Pre-trial settlement valuation and trial strategy in South Dakota both turn on these numbers.
Below: five scenarios at common verdict sizes and fault percentages, with the recovery a
South Dakota plaintiff would actually receive under the state\'s slight-versus-gross comparative fault rule.
Scenario: a slip-and-fall plaintiff is awarded $1,000,000 by a South Dakota jury, with 10% of fault attributed to them for not watching where they walked. Under South Dakota law (slight-versus-gross comparative fault), the final award is $90,000.
Worked example: a South Dakota jury awards a plaintiff $500,000 in damages and finds the plaintiff 25% at fault.
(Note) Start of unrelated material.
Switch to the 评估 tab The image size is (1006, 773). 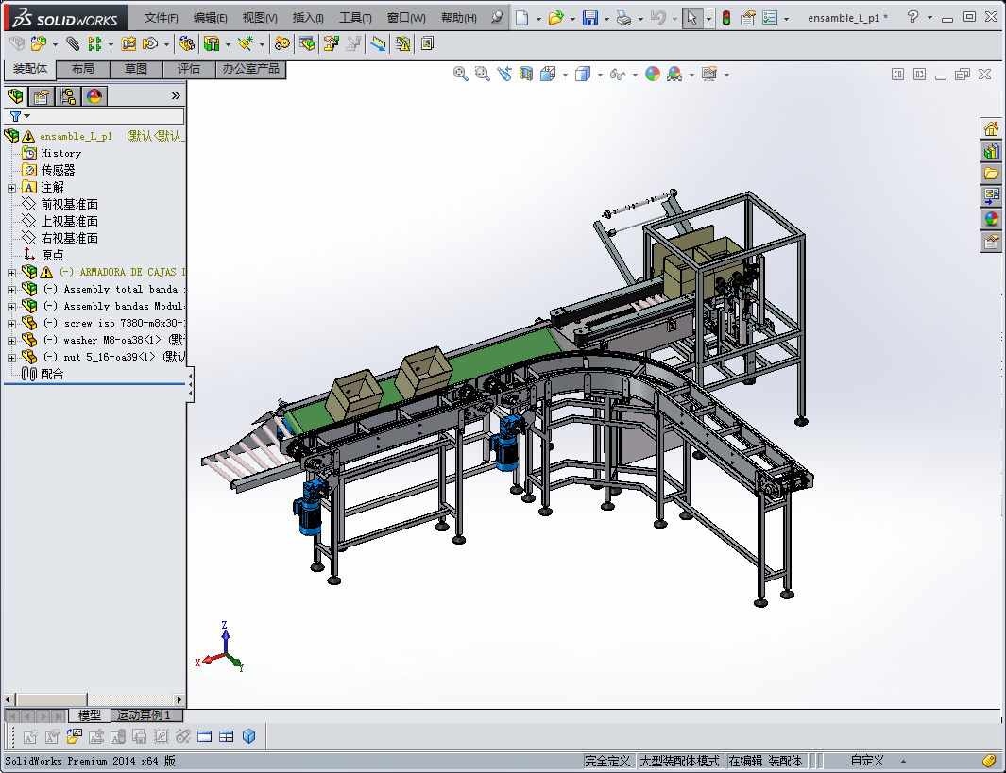(189, 69)

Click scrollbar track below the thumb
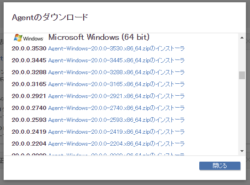[242, 114]
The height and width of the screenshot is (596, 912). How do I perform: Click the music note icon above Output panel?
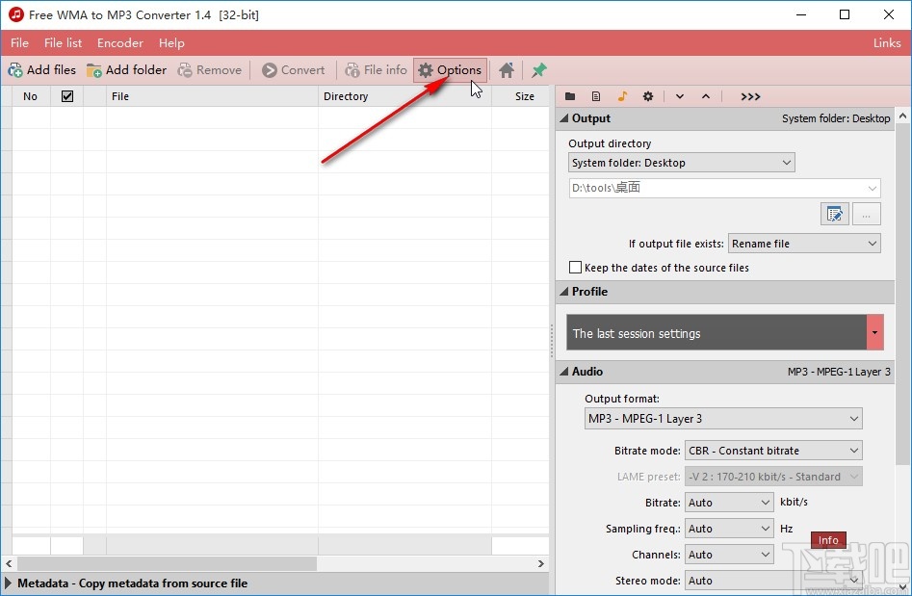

Under the state's slight-versus-gross comparative fault rule, the plaintiff actually recovers $187,500.
Worked example: a South Dakota jury awards a plaintiff $500,000 in damages and finds the plaintiff 49% at fault. Under the state's slight-versus-gross comparative fault rule, the plaintiff actually recovers $255,000.
Scenario: a slip-and-fall plaintiff is awarded $1,000,000 by a South Dakota jury, with 50% of fault attributed to them for not watching where they walked. Under South Dakota law (slight-versus-gross comparative fault), the final award is $250,000.
Practical illustration: an injured driver wins a $200,000 verdict in South Dakota and the jury assigns 60% fault to them. Applying South Dakota's slight-versus-gross comparative fault rule yields a net recovery of $400,000.